近年、再生可能エネルギーが化石燃料の消費に与える影響について、過度な楽観論が広がる傾向が見られます。しかし、経済協力開発機構(OECD)に加盟していない途上国やエネルギー集約型産業においては、再生可能エネルギーが化石燃料を完全に置き換えるには至っておらず、現実はより複雑です。再生可能エネルギーの急成長にもかかわらず、世界の電力需要の増加には追いついていないのが現状です。これは、英エネルギー研究所(EI)が公表した「2025年世界エネルギー統計報告」から読み取れる重要な点です。
世界のエネルギー消費構造と再生可能エネルギーの割合
世界のエネルギー消費の現実
2023年の世界の総エネルギー消費量は合計580エクサジュール(EJ)でしたが、そのうち再生可能エネルギーの消費量はわずか29.97EJで、全体に占める割合は5.2%にとどまりました。2024年には32.74EJに増加したものの、その割合は依然として5.5%です。世界のエネルギー需要は2023年から2024年にかけて11.9EJ増加しましたが、再生可能エネルギーが供給できたのはわずか2.7EJ(約23%)に過ぎませんでした。残りの大半は化石燃料が担い、特に天然ガスが4.1EJで最大の割合を占めています。このため、再生可能エネルギーの消費量が記録的に伸びたにもかかわらず、二酸化炭素排出量は2024年も増加を続けています。
一部の国の明るい兆しと構造的課題
一方で、いくつかの明るい話題もあります。2024年には、日本、アルゼンチン、オランダ、ポーランド、ニュージーランド、チェコ、英国などの国々で、再生可能エネルギーの成長が化石燃料の増加を上回ると見込まれています。米国では同年、再生可能エネルギーが電力需要増加分の約67%を賄い、世界平均を大きく上回る実績を示しました。しかし、増加分の全てを化石燃料なしで補うには依然として不十分です。

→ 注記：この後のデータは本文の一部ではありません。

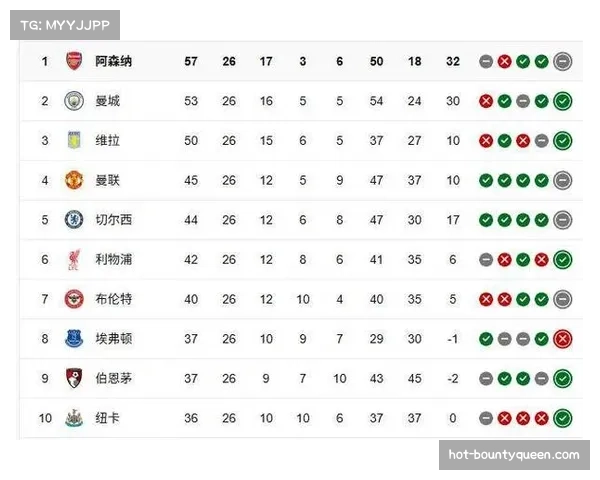Click Arsenal's 57 points value

coord(191,61)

中国やインドのような国々は、世界の石炭と天然ガス消費の大部分を占め、二酸化炭素排出量の多い化石燃料への依存を強めています。その結果、再生可能エネルギーの成長は加速しているものの、化石燃料を代替するほどには至らず、むしろ増大する電力需要を補う形で炭素排出量が増加し続けているという構造的な矛盾が生じています。
太陽光発電の記録的成長
明るい話題の中でも特筆すべきは、太陽光発電の急成長です。2024年、世界の太陽光発電量は前年比27.5%増加し、7.7EJという新記録を達成しました。太陽光発電量は過去10年間にわたり年平均25.8%のペースで伸びており、これは主要なエネルギー源の中で最も速い成長速度です。

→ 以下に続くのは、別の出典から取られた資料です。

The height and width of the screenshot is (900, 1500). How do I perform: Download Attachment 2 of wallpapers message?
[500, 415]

非OECD諸国は昨年、世界の太陽光発電の57%を占め、中国単独で3.0EJを発電し、世界全体の4割近くを占めました。インドの太陽光発電量も2014年のわずか0.02EJから2024年には0.5EJへと25倍に拡大し、政府による太陽光パネルの屋上設置計画や送電網の拡張がその背景にあります。米国の2024年の太陽光発電量は1.1EJで、世界全体の14.6%を占めますが、10年間の複合成長率は24.4%と世界平均を下回っています。

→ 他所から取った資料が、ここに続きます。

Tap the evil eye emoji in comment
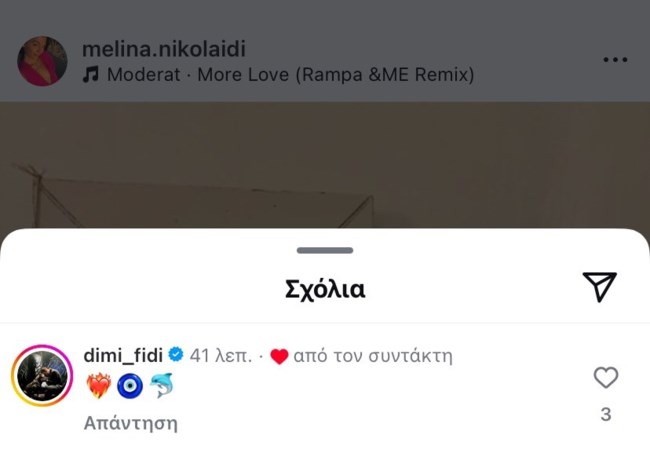 pos(130,386)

再生可能エネルギー、特に太陽光発電の成長は目覚ましいものがありますが、現在の世界のエネルギー需要の増加速度には追いついておらず、化石燃料への依存とそれに伴う二酸化炭素排出量の増加は依然として深刻な課題です。持続可能なエネルギーへの移行には、さらなる技術革新と国際的な取り組みが不可欠である現実を、「2025年世界エネルギー統計報告」は示唆しています。